Thirteen mammal species have been successfully cloned to date, but only 1-5% of cloned embryos ever produce live young, regardless of species. In the current study, Xiangzhong "Jerry" Yang, at the University of Connecticut, Storrs, Ct., along with colleagues at the University of Illinois in Urbana, Il. and the National Institute for Agricultural Research (INRA) in France, used cDNA microarray analysis to determine if abnormal gene expression among cloned embryos could explain why cloning often fails. "Many papers have looked at a few genes, but this is the first time anyone has looked at a large number of genes," said Eckhard Wolf, at Ludwig-Maximilian University in Munich, Germany.

The researchers compared the gene expression profiles of cow embryos obtained by artificial insemination (AI), in vitro fertilization (IVF), and somatic (donor) cell nuclear transfer (NT), in which the nucleus of a donor cell is transferred into an egg cell whose nucleus has been removed.

One week after cloning (blastocyst stage), NT embryo expression profiles differed completely from the donor cells used to create them, indicating that nuclear reprogramming had been successful. "What was shocking to us was that the cloned embryos were more similar to naturally fertilized embryos – and among cloned embryos, there was very little difference" between them, Yang told The Scientist. Furthermore, the NT embryos resembled AI embryos much more closely than IVF embryos.

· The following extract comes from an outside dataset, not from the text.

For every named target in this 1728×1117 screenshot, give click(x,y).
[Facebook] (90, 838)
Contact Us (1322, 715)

Using bovine microarrays developed by colleagues at the University of Illinois, the researchers found that less than 1% of 5000 genes analyzed differed more than two-fold between NT and AI embryos – comparable to differences observed between genetically unrelated AI embryos. However, 25 genes were uniquely expressed in the NT embryos. "We want to extensively study these genes and see if they are responsible for the later reprogramming problems," said Yang. He added that cloning problems may happen at a later stage during differentiation.

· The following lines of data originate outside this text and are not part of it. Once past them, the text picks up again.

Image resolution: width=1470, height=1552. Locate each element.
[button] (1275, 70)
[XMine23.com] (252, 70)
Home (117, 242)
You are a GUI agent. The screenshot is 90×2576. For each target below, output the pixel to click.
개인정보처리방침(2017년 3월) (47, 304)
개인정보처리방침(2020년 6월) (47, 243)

Niemann cautioned that these are early findings. "I would anticipate 8000-10000 genes involved in" fetal development, said Niemann. "We will learn more about critical genes involved when we have complete bovine genome arrays."

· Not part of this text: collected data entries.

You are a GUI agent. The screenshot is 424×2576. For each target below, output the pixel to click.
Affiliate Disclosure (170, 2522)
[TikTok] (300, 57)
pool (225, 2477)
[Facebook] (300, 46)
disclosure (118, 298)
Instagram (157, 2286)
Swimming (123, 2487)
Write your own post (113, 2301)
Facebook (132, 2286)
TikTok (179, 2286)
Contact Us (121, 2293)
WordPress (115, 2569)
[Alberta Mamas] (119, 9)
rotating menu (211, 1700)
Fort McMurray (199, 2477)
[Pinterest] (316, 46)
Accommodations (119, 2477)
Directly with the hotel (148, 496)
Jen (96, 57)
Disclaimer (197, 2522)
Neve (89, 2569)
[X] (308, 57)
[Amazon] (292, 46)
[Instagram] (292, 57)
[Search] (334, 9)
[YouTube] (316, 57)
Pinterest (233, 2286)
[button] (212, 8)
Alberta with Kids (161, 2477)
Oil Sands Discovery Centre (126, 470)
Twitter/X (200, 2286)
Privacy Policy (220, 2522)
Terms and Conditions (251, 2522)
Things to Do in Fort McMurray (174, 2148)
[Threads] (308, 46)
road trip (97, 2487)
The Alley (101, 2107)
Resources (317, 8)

Wolf agreed that further studies are needed. "We cannot conclude that cloned blastocysts are more normal than IVF blastocysts because there was a lot of genetic variability in the IVF group," he said.

These findings don't bode well for those hoping to see stem cell therapy a reality anytime soon either, according to Wolf Reik, at the Babraham Institute in Cambridge, U.K. "Even if cloned embryos are born, many are not normal and die prematurely – these late effects are not caused by early deficits in gene expression, and that's what this study shows," said Reik. Consequently, stem cells used therapeutically may appear perfectly normal initially, with problems arising only later, he cautioned.

"This study clearly indicates that technical improvements cannot overcome the post-implantation problems of clones," Atsuo Ogura, at the Riken Bioresource Center in Tsukuba-shi, Ibaraki, Japan, told The Scientist. "It reminds us of the fact that no eventual progress has been made in cloning efficiencies in the 10 years since Dolly the sheep was born."